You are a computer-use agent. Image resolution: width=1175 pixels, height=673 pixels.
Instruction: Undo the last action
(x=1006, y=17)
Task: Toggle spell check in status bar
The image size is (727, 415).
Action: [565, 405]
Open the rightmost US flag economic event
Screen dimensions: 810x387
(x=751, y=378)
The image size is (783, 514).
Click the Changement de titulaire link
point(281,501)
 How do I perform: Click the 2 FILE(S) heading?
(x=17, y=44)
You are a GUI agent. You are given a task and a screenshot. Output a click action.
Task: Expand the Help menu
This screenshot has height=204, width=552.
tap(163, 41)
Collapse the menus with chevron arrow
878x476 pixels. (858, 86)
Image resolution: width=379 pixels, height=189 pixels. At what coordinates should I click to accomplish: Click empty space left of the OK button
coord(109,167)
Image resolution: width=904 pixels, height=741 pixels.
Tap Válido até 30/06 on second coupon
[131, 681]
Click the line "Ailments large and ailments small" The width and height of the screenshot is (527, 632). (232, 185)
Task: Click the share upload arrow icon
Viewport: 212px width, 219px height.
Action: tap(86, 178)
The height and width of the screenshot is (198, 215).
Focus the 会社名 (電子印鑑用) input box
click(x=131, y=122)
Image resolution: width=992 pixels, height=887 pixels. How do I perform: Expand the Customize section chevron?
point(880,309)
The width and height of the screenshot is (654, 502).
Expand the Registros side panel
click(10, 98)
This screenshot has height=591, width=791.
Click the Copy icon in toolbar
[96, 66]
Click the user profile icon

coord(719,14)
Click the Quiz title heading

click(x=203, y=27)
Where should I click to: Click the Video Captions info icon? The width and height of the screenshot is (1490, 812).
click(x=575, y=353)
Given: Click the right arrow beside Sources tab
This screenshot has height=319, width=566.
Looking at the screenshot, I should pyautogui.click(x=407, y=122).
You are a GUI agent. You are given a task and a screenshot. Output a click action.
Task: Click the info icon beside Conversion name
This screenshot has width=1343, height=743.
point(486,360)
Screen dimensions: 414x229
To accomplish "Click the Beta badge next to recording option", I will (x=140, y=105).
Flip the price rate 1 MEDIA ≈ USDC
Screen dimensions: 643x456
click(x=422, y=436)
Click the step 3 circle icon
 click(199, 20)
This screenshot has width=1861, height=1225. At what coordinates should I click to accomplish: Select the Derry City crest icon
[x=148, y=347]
============
REQUIRED WORK
Set the entries down again, unchanged and complete.

RESPONSE
You are a computer-use agent. Image resolution: width=1175 pixels, height=673 pixels.
Instruction: Undo the last action
(x=1006, y=17)
Task: Toggle spell check in status bar
The image size is (727, 415).
Action: [565, 405]
Open the rightmost US flag economic event
Screen dimensions: 810x387
(x=751, y=378)
The image size is (783, 514).
Click the Changement de titulaire link
point(281,501)
 How do I perform: Click the 2 FILE(S) heading?
(x=17, y=44)
You are a GUI agent. You are given a task and a screenshot. Output a click action.
Task: Expand the Help menu
This screenshot has height=204, width=552.
tap(163, 41)
Collapse the menus with chevron arrow
878x476 pixels. (858, 86)
Image resolution: width=379 pixels, height=189 pixels. At what coordinates should I click to accomplish: Click empty space left of the OK button
coord(109,167)
Image resolution: width=904 pixels, height=741 pixels.
Tap Válido até 30/06 on second coupon
[131, 681]
Click the line "Ailments large and ailments small" The width and height of the screenshot is (527, 632). (232, 185)
Task: Click the share upload arrow icon
Viewport: 212px width, 219px height.
Action: tap(86, 178)
The height and width of the screenshot is (198, 215).
Focus the 会社名 (電子印鑑用) input box
click(x=131, y=122)
Image resolution: width=992 pixels, height=887 pixels. How do I perform: Expand the Customize section chevron?
point(880,309)
The width and height of the screenshot is (654, 502).
Expand the Registros side panel
click(10, 98)
This screenshot has height=591, width=791.
Click the Copy icon in toolbar
[96, 66]
Click the user profile icon

coord(719,14)
Click the Quiz title heading

click(x=203, y=27)
Where should I click to: Click the Video Captions info icon? The width and height of the screenshot is (1490, 812).
click(x=575, y=353)
Given: Click the right arrow beside Sources tab
This screenshot has height=319, width=566.
Looking at the screenshot, I should pyautogui.click(x=407, y=122).
You are a GUI agent. You are given a task and a screenshot. Output a click action.
Task: Click the info icon beside Conversion name
This screenshot has width=1343, height=743.
point(486,360)
Screen dimensions: 414x229
To accomplish "Click the Beta badge next to recording option", I will (x=140, y=105).
Flip the price rate 1 MEDIA ≈ USDC
Screen dimensions: 643x456
click(x=422, y=436)
Click the step 3 circle icon
 click(199, 20)
This screenshot has width=1861, height=1225. At what coordinates should I click to accomplish: Select the Derry City crest icon
[x=148, y=347]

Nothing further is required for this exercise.